# Spooky troller



## Smackdaddy53 (Dec 31, 2012)

Water depth


----------



## LowHydrogen (Dec 31, 2015)

When LMB are shallow they are usually bedding and more aggressive = less prone to spooking.

Also they're less skittish in general. Likely due to less predators than Reds, Snook, etc.


----------



## loganlogan (May 8, 2020)

Smackdaddy53 said:


> Water depth


Some of those docks with snook are pretty shallow. 1-3 feet. I guess that's not 6 inches, though


----------



## loganlogan (May 8, 2020)

LowHydrogen said:


> When LMB are shallow they are usually bedding and more aggressive = less prone to spooking.
> 
> Also they're less skittish in general. Likely due to less predators than Reds, Snook, etc.


They are the boss in many southern lakes, minus Gators. I can see that as a good reason.


----------



## LowHydrogen (Dec 31, 2015)

loganlogan said:


> They are the boss in many southern lakes, minus Gators. I can see that as a good reason.


Once they're grown, I think big birds are their only real worry, Osprey/Eagles.

I watched a Bass try to eat a smaller marsh hen the other day. It got away, but that Bass NAILED it.


----------



## loganlogan (May 8, 2020)

LowHydrogen said:


> Once they're grown, I think big birds are their only real worry, Osprey/Eagles.
> 
> I watched a Bass try to eat a smaller marsh hen the other day. It got away, but that Bass NAILED it.


I have seen a lure that mimics a duck but never thought it was a viable option. Maybe it is.


----------



## tcov (Apr 7, 2018)




----------



## William Odling (Jan 8, 2020)

loganlogan said:


> I have seen a lure that mimics a duck but never thought it was a viable option.
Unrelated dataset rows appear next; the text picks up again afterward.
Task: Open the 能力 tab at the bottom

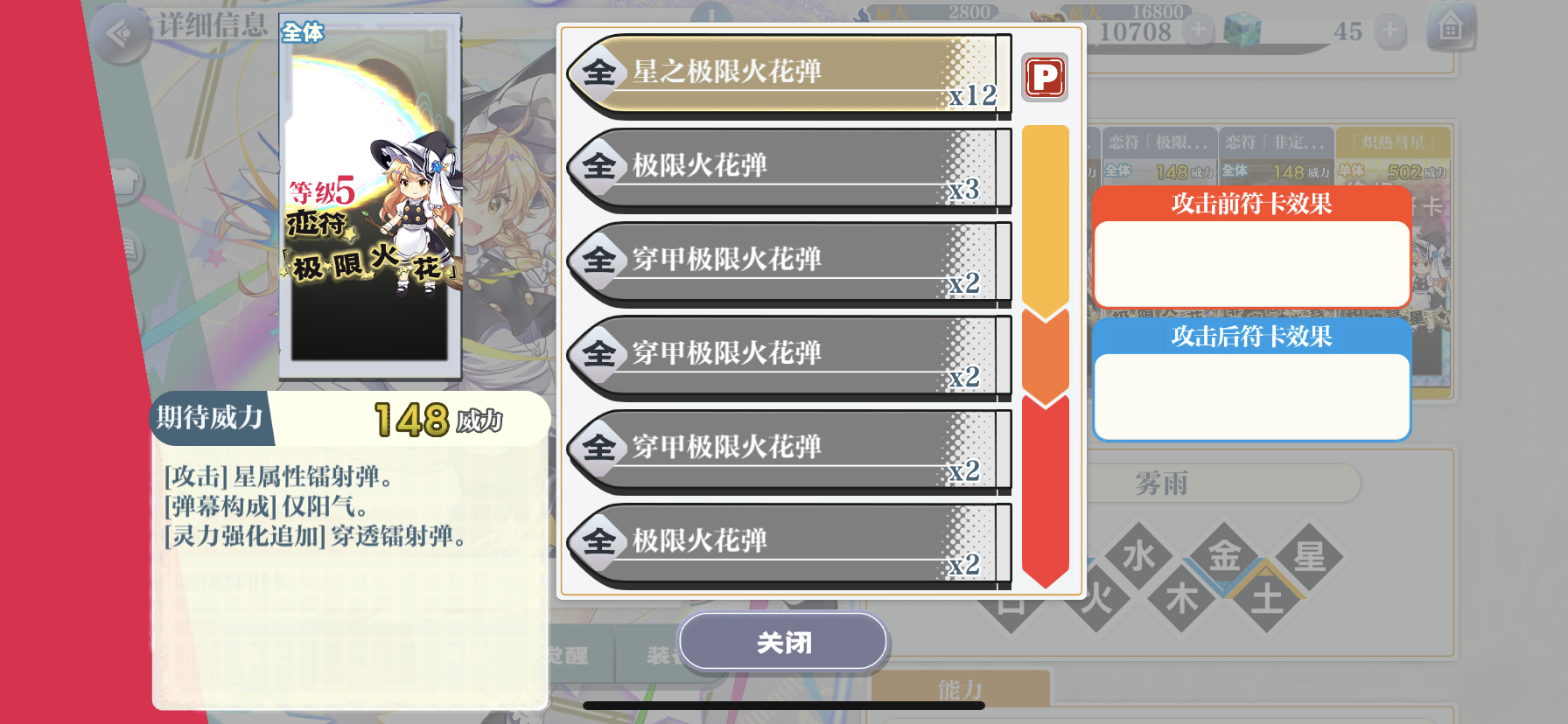Action: (961, 690)
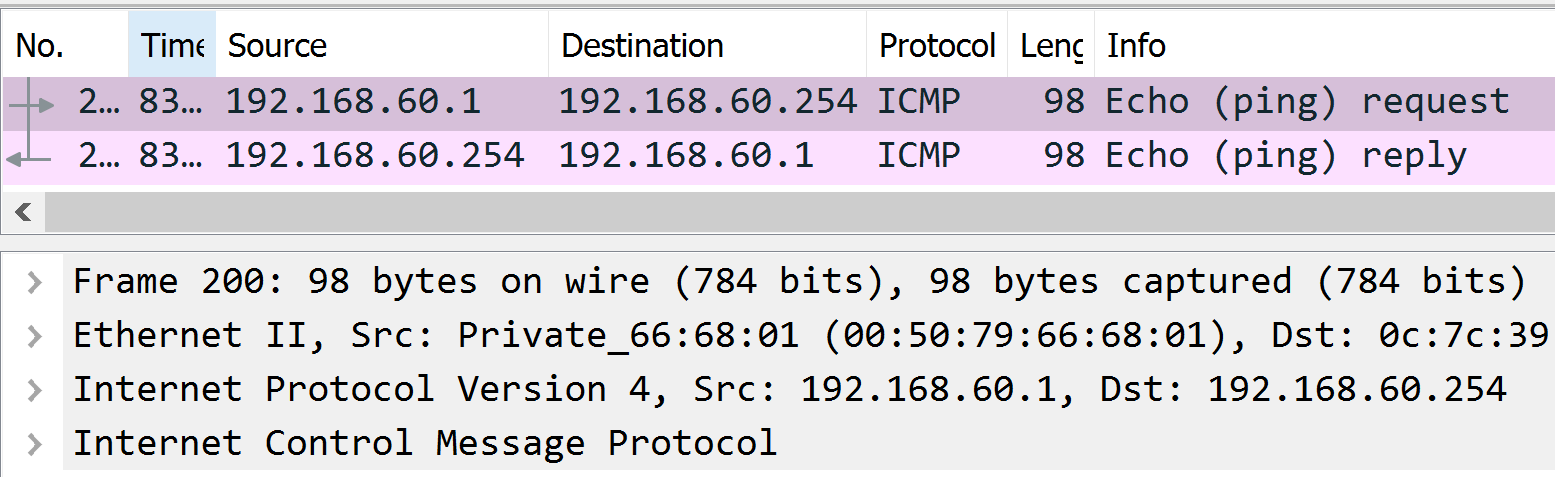Select the Echo (ping) request packet

click(x=778, y=103)

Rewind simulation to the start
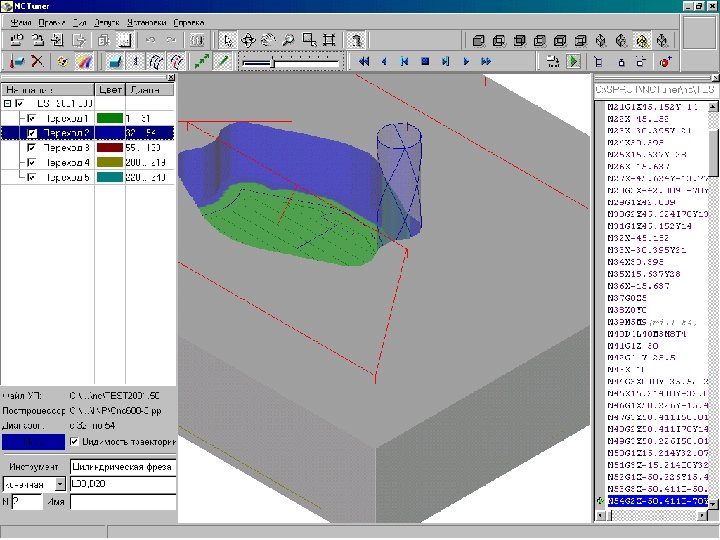[x=364, y=62]
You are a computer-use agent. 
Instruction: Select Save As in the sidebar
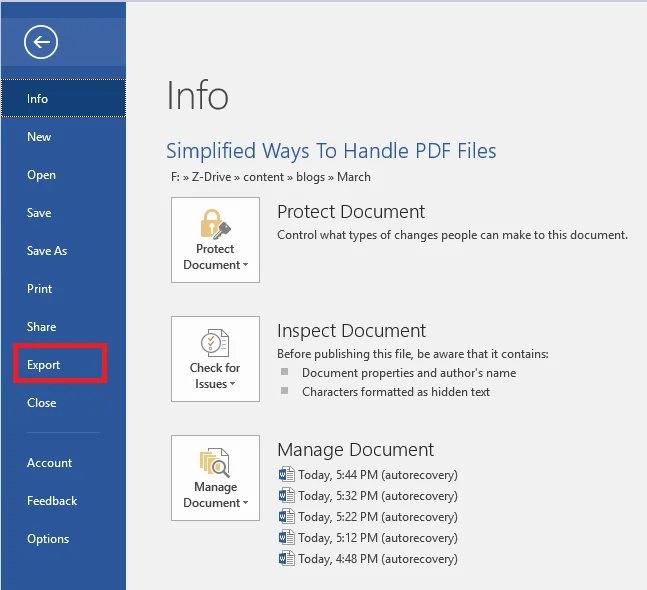coord(47,251)
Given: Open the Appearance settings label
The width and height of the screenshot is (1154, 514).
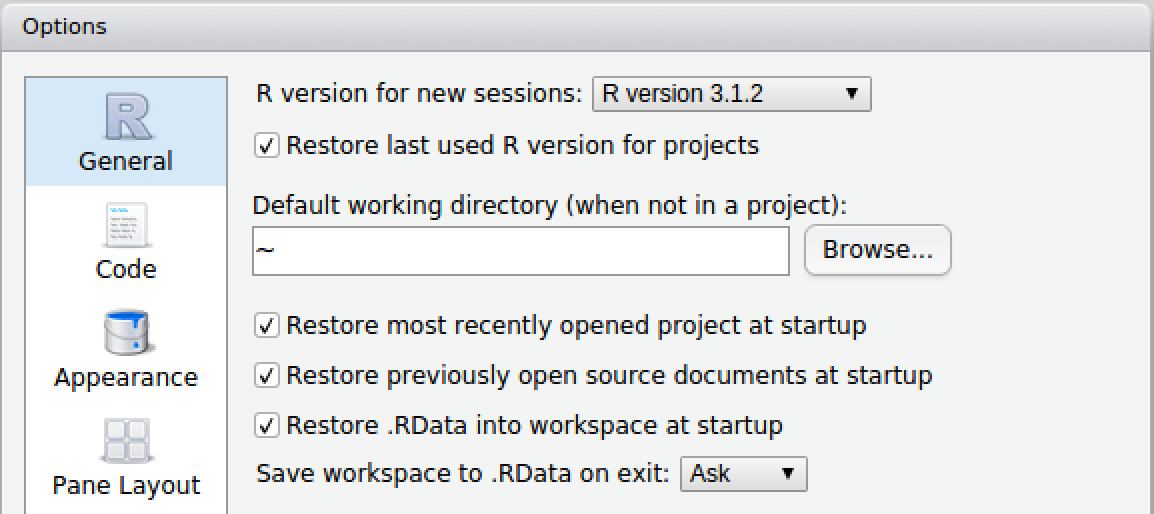Looking at the screenshot, I should [126, 377].
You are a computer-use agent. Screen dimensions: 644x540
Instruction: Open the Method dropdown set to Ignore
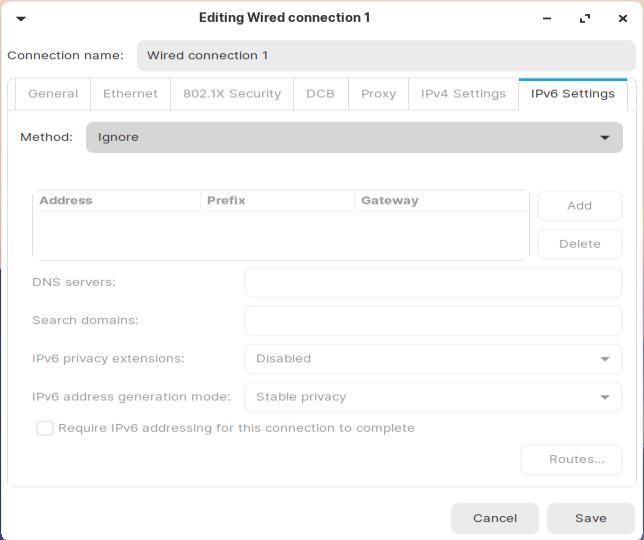pos(354,137)
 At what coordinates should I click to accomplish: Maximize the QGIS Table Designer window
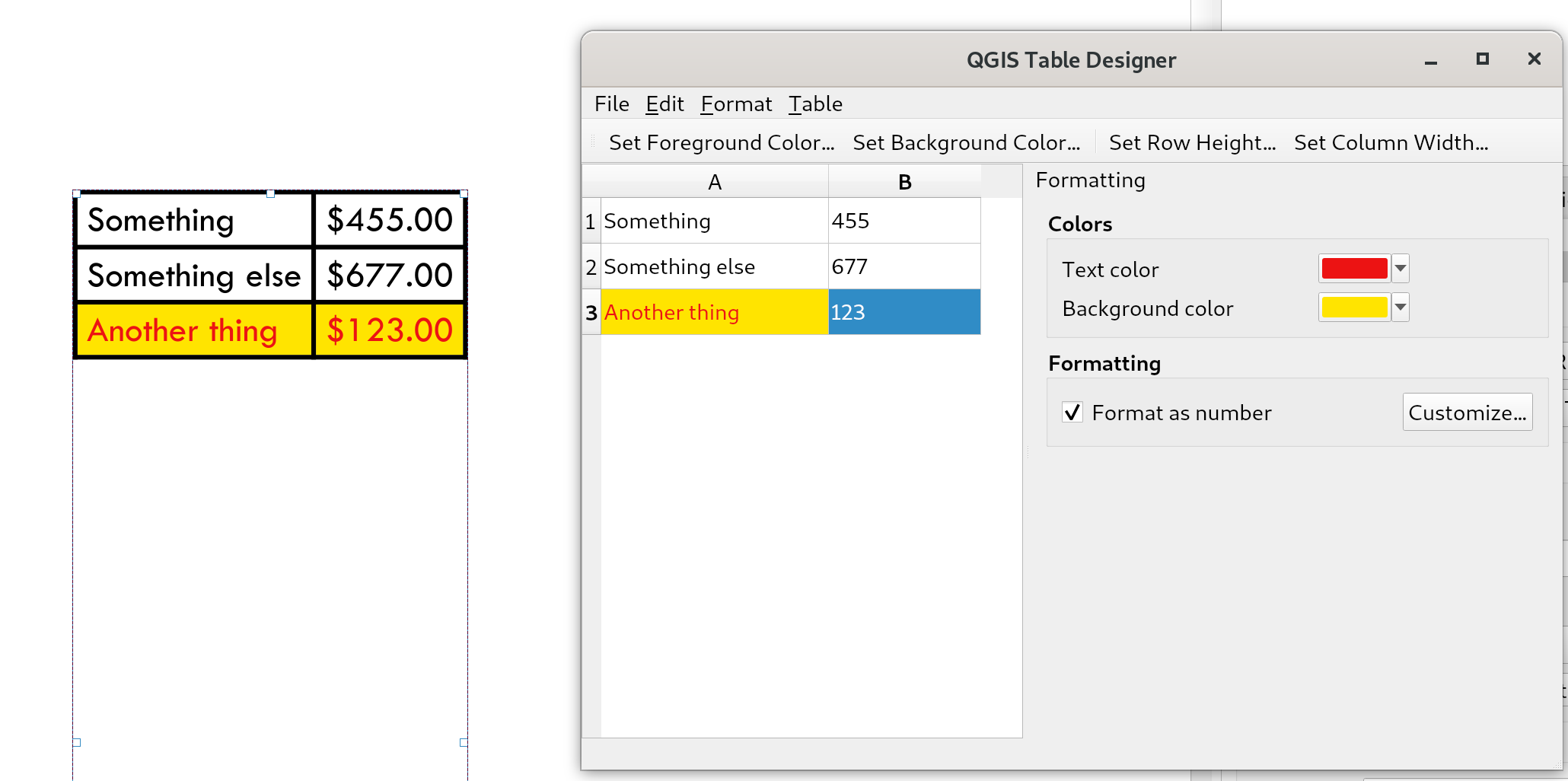[1482, 59]
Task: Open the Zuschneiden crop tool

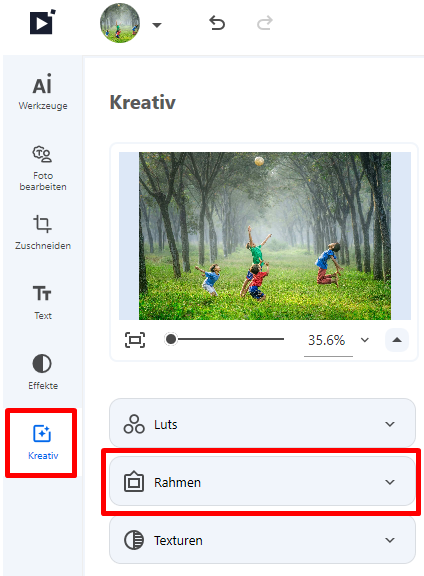Action: [43, 232]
Maybe it is.


----------



## loganlogan (May 8, 2020)

tcov said:


>


Maybe that is the answer to my woes. Aside from the fact that I'm not very good at fishing. The last few times I went out, the lake seemed empty of bass. I threw everything, even a wacky rigged worm, which usually catches something. I should have had a baby duck lure.


----------



## Smackdaddy53 (Dec 31, 2012)

loganlogan said:


> Some of those docks with snook are pretty shallow. 1-3 feet. I guess that's not 6 inches, though


You won’t run a trolling motor in 6 inches effectively, the prop is too large.


----------



## tcov (Apr 7, 2018)

Smackdaddy53 said:


> You won’t run a trolling motor in 6 inches effectively, the prop is too large.


 Yup. You’ll blow out every fish around you because you basically have to drive on the surface that shallow with a trolling motor.


----------



## loganlogan (May 8, 2020)

Smackdaddy53 said:


> You won’t run a trolling motor in 6 inches effectively, the prop is too large.


Agreed.


----------



## DuckNut (Apr 3, 2009)

Duckling lures are very common for Muskie and pike.

@Drifter may have tried some if he ever get away from the Instagram box.


----------



## Drifter (Dec 13, 2018)

DuckNut said:


> Duckling lures are very common for Muskie and pike.
> 
> @Drifter may have tried some if he ever get away from the Instagram box.


Yeah I would try it, but most of my pike spots are out of service and I can’t have that....


----------



## SomaliPirate (Feb 5, 2016)

Drifter said:


> Yeah I would try it, but most of my pike spots are out of service and I can’t have that....


Are there even pike in the mountain west? I didn't think there were?


----------



## Drifter (Dec 13, 2018)

SomaliPirate said:


> Are there even pike in the mountain west? I didn't think there were?


Oh yeah, the northeast corner of Montana is loaded with pike and mosquitos


----------



## SomaliPirate (Feb 5, 2016)

Drifter said:


> Oh yeah, the northeast corner of Montana is loaded with pike and mosquitos


Well damn, you learn something new every day.


----------